De plus, le rôle actif des tribunaux sous-régionaux en Afrique serait une autre opportunité pour la mise en œuvre de la Convention de Malabo sur le continent (voir ici, ici et ici). Dans Incorporated Trustees of Digital Rights Lawyers Initiative c. Nigériala Cour de justice de la CEDEAO a rendu sa décision en 2023 et a été interrogée sur la question de savoir si le Nigéria était tenu de promulguer une loi complète sur la protection des données et a conclu que l’État défendeur n’avait pas manqué à son obligation d’établir un cadre législatif sur la confidentialité des données, comme le Nigéria l’avait déjà fait. mettre en place plusieurs lois destinées à protéger la confidentialité des données (paragraphes 37-58).

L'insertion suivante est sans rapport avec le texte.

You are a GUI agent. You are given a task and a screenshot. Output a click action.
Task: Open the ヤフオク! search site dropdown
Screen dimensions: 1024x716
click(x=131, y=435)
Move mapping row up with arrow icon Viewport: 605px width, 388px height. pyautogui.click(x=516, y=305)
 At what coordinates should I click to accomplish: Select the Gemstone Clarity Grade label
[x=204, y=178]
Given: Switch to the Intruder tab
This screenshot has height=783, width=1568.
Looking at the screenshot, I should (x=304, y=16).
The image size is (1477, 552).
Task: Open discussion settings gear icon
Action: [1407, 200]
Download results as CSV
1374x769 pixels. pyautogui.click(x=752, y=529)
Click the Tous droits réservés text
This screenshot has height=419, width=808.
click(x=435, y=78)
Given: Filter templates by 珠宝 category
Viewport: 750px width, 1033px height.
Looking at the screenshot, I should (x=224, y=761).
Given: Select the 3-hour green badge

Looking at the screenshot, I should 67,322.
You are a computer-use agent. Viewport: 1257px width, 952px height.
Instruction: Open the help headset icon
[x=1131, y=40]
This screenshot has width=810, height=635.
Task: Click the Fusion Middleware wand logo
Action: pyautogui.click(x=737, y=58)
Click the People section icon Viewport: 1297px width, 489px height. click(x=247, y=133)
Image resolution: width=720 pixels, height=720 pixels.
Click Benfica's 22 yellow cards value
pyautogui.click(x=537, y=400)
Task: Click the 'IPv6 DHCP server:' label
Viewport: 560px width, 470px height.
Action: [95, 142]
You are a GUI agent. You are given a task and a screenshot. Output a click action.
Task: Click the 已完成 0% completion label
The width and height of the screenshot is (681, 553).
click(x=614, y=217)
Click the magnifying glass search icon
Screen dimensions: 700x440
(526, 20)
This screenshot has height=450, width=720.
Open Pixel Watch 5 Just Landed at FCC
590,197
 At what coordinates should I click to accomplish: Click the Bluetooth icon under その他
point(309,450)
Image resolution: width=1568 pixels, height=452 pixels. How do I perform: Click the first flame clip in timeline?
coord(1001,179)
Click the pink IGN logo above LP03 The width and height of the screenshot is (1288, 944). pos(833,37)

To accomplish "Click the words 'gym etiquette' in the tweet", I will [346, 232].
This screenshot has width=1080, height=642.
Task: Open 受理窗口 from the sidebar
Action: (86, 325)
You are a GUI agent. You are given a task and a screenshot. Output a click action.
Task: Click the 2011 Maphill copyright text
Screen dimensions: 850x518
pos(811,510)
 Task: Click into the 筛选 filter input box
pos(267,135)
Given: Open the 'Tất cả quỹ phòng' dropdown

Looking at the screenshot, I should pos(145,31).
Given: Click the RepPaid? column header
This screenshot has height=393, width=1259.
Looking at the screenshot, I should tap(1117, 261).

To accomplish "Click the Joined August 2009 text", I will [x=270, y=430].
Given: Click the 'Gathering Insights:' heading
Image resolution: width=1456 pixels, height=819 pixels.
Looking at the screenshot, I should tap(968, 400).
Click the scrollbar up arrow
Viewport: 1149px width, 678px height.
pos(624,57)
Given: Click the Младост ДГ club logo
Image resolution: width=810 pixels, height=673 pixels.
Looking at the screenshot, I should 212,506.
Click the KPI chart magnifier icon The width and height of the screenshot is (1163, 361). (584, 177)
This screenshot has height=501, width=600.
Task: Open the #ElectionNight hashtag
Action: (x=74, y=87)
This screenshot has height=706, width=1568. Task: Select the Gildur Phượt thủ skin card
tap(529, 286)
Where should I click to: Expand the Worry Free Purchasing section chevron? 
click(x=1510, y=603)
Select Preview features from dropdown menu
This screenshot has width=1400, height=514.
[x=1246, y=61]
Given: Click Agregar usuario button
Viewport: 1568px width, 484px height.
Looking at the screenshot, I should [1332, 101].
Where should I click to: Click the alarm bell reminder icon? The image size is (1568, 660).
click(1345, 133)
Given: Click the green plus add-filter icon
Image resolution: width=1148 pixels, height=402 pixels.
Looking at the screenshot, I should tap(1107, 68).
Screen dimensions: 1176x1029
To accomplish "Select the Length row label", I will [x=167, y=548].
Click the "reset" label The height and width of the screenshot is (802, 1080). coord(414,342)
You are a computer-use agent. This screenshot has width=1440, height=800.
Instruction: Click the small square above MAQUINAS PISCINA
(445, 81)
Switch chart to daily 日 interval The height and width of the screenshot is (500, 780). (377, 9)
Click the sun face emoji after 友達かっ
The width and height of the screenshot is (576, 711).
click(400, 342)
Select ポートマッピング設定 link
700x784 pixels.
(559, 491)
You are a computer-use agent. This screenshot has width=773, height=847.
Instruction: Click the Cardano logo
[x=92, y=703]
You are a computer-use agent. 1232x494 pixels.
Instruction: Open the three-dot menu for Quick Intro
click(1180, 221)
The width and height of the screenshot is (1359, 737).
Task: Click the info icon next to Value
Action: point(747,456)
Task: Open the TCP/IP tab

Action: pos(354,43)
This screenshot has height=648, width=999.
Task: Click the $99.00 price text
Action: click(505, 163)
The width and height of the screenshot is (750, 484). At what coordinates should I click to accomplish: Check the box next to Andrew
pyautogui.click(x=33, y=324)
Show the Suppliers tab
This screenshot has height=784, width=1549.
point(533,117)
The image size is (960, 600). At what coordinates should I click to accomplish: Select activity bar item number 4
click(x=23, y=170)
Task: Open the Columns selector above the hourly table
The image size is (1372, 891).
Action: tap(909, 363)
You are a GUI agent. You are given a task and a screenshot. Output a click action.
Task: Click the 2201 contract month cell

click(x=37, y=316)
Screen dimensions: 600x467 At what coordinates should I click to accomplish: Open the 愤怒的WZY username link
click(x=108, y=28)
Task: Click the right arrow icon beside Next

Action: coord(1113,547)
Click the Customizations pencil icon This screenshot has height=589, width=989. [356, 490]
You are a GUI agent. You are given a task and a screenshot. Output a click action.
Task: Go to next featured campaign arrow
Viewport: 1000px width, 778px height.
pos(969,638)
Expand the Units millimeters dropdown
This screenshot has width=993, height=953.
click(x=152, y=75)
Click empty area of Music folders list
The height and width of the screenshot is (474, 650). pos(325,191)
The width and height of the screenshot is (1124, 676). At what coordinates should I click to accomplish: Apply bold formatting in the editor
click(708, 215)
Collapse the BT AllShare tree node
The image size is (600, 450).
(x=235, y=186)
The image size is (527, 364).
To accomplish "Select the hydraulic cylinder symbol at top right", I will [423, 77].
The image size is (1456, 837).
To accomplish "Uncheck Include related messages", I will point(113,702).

Cependant, on peut raisonnablement s’attendre à ce que la Convention de Malabo soit confrontée à certains défis. Comme mentionné à plusieurs reprises par la littérature universitaire et les sociétés civiles (voir ici et ici), la Convention de Malabo semble avoir une portée trop large car elle englobe plusieurs questions dans un même panier : la protection des données, le commerce électronique, la cybercriminalité et la cybersécurité. Cela donnerait lieu à la critique selon laquelle la Convention ne fait qu’agréger les questions relatives aux droits de l’homme, au droit pénal, au commerce et au droit commercial dans un seul instrument. Deuxièmement, bien que la Convention oblige les États membres de l’UA à établir une autorité indépendante chargée de la protection des données personnelles, connue sous le nom d’Autorités nationales de protection des données (NDPA) comme indiqué à l’article 11, elle n’indique pas si les NDPA sont tenues de coopérer elles-mêmes pour faire respecter la conventionnel. L’autre critique est que la Convention de Malabo a imité les régimes européens de protection des données. (voir ici, ici et ici) Comme indiqué précédemment, l’effet Bruxelles est un phénomène réel en Afrique. Cela suggère que la Convention de Malabo est trop occidentale dans son orientation et qui, à son tour, a sans doute abandonné la conception communautaire et sociale de la confidentialité (des données) en Afrique.
Conclusion
En résumé, l’entrée en vigueur de la Convention est une étape importante pour réaliser la confidentialité des données à l’ère numérique en Afrique. La Convention aura un effet considérable lorsque les pays africains commenceront le commerce numérique à l’intérieur et au-delà de l’Afrique. Cependant, en tant que traité-cadre, il manque de règles détaillées et les procédures de traitement et de protection des données en font à leur tour un traité régional terne. À ce titre, l’Union africaine devrait promulguer une législation habilitante qui clarifie les dispositions légales générales. Compte tenu des divers contextes socioculturels de l’Afrique, il devrait être approprié et opportun de réfléchir à la conception de la confidentialité des données. Ce faisant, les États membres de l’Union africaine devraient considérer sérieusement l’approche africaine de la confidentialité (des données).